=== WHAT YOU NEED TO DO ===
If a picture appears in the records, leave it out and transcribe the rest exactly.

::::

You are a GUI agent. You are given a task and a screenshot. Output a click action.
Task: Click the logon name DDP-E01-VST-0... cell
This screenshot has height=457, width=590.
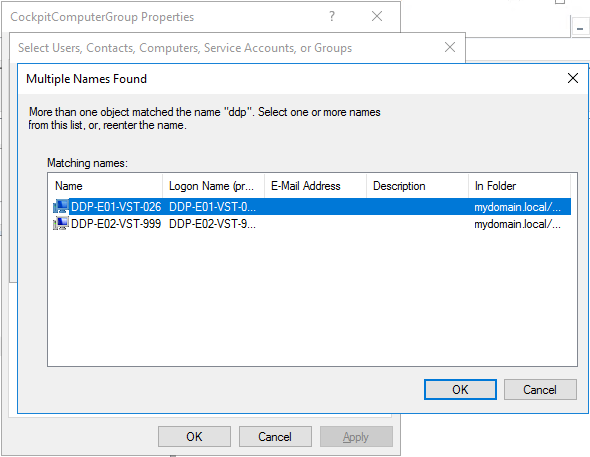click(x=212, y=206)
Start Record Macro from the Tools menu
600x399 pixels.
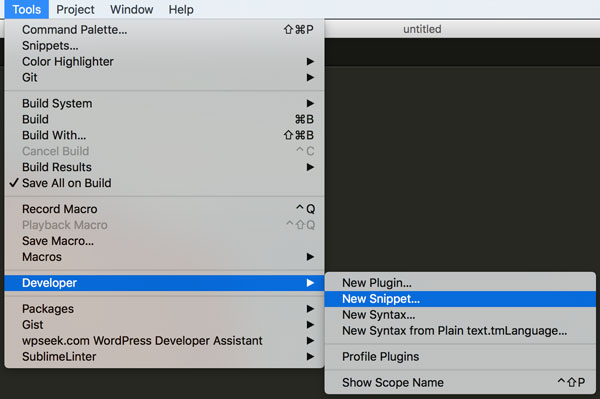[165, 209]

::::

=== RESPONSE BELOW ===
You are a GUI agent. You are given a task and a screenshot. Output a click action.
Task: Click the logon name DDP-E01-VST-0... cell
This screenshot has height=457, width=590.
click(x=212, y=206)
Start Record Macro from the Tools menu
600x399 pixels.
[165, 209]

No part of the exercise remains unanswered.